Zu guter Letzt gibt es natürlich noch die Möglichkeit, das vorhandene System noch einmal auf Herz und Nieren zu prüfen: Welche Teile sind genau nicht mehr für aktuelle Anforderungen geeignet und warum? Eine Aufteilung der Bereiche der Software samt teilweiser Neuentwicklung kann hier durchaus eine Lösung darstellen, um ein lange etabliertes Legacy-Softwaresystem auf den letzten Stand zu bringen.

Hier steht die technische Analyse der Kostenanalyse voran: Was ist mit der aktuellen Legacy-Software noch möglich, welche Teile können bleiben, welche müssen neu gemacht werden? Diese Form der Software-Modernisierung gleicht allerdings der Renovierung eines hundert Jahre alten Bauernhauses: Vorab ist kaum abschätzbar, welche Probleme auf den Eigentümer zukommen.

Kosten-Nutzen-Rechnung ist die Basis aller Softwaremodernisierung

Am Ende des Tages gibt es natürlich vor allem eine einfache Überlegung vor der Wahl der richtigen Methode zur Software-Modernisierung: Welche Kosten entstehen kurz, mittel und langfristig durch die Verwendung der Altsoftware, welche Kosten durch die Überarbeitung, Neuentwicklung oder den Umstieg auf ein neues System?

Kurzfristig dürfte sich zwar fast immer die Aktualisierung oder Ergänzung der Legacy-Software lohnen, mittel- und langfristig könnten aber deutlich andere Effekte zum Tragen kommen.
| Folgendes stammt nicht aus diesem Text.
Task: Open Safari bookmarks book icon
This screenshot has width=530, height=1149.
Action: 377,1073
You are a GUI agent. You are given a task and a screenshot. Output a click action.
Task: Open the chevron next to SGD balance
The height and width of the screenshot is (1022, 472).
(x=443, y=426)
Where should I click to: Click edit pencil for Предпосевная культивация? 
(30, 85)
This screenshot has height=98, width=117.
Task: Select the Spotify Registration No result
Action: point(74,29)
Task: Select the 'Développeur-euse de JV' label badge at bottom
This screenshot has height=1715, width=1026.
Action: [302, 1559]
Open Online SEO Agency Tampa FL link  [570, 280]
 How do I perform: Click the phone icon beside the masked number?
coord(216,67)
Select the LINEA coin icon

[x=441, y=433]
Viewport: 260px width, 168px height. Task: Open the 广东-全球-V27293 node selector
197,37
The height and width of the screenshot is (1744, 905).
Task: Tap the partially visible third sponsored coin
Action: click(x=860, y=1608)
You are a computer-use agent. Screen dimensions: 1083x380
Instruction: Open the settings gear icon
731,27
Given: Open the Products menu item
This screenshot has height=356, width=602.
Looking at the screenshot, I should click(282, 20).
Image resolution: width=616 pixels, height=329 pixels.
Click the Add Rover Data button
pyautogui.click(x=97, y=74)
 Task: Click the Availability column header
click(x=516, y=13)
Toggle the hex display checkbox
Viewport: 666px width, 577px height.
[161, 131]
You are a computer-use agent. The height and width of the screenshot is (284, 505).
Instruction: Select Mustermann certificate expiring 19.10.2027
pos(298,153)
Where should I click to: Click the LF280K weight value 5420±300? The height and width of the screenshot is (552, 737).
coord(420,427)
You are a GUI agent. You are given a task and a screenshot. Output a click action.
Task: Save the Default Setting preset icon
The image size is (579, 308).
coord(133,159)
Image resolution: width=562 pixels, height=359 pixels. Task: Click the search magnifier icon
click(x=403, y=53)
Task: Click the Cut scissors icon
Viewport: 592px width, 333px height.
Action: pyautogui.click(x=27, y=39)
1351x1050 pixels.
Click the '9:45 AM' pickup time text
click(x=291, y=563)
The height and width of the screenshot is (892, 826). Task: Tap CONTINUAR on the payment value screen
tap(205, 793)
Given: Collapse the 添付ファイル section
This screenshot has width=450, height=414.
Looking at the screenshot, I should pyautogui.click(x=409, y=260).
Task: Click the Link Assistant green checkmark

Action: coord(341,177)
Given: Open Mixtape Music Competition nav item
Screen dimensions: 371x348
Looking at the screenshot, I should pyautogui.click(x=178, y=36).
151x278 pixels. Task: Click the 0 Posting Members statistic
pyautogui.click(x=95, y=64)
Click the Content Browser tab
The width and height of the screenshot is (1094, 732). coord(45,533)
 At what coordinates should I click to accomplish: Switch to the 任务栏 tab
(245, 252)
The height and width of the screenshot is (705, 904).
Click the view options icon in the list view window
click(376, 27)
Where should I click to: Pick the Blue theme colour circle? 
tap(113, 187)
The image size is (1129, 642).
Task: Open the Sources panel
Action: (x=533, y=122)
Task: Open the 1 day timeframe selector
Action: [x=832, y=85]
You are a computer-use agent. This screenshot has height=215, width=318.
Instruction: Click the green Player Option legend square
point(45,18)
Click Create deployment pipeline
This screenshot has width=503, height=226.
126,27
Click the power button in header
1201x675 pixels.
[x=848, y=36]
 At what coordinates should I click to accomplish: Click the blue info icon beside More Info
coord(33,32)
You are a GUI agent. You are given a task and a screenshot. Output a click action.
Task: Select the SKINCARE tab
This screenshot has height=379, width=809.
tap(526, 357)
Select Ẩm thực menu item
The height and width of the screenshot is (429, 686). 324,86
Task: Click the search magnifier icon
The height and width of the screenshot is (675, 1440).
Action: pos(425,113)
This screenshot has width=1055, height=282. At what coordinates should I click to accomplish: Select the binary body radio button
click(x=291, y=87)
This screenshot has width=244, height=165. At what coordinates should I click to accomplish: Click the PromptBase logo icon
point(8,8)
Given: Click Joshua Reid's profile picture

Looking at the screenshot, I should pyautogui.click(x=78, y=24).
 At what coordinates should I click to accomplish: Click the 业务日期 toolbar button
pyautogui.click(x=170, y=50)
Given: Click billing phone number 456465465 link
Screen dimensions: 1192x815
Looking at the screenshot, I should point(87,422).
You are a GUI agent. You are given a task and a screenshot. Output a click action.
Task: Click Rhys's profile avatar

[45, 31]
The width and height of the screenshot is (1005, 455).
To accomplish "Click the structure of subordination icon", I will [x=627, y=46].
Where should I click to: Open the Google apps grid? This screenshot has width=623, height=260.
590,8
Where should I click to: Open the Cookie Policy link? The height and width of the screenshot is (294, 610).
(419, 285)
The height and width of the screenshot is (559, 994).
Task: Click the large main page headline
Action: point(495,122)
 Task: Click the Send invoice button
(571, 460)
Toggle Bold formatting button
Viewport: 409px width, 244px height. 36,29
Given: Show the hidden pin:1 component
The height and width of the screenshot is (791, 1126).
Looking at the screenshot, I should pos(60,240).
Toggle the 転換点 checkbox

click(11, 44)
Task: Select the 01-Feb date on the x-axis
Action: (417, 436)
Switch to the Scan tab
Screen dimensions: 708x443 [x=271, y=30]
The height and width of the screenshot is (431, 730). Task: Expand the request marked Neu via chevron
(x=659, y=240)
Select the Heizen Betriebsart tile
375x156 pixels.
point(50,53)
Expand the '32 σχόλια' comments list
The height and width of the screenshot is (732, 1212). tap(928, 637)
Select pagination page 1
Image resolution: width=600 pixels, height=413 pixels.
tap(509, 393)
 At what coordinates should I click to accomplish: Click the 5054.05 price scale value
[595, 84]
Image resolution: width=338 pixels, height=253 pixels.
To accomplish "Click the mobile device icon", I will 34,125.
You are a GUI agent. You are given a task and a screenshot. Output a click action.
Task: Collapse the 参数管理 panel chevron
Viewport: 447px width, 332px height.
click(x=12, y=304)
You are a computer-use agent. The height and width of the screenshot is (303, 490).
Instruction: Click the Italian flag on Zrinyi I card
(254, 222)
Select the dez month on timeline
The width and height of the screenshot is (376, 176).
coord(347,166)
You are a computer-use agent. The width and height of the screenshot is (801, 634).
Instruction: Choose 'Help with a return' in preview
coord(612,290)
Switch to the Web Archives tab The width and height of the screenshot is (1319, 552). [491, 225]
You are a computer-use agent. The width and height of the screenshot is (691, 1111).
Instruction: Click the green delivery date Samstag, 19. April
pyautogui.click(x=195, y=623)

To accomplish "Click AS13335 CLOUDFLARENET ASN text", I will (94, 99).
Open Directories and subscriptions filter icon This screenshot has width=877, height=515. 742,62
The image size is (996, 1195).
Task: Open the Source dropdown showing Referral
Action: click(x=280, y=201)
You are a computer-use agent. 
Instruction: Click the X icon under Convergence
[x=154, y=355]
Daher sollte vor der Wahl der Modernisierungsmethode immer eine genaue und von Fachleuten gestützte Problem- und Kosten-Analyse des vorhandenen Systems stehen.

Weiche Faktoren wie Produktivitätssteigerungen und -einbußen, auch temporärer Art, sollten dabei ebenso im Auge behalten werden. Erst auf Grundlage dieser technischen und betriebswirtschaftlichen Analyse ergibt sich die richtige Vorgehensweise für eine erfolgreiche Software-Modernisierung.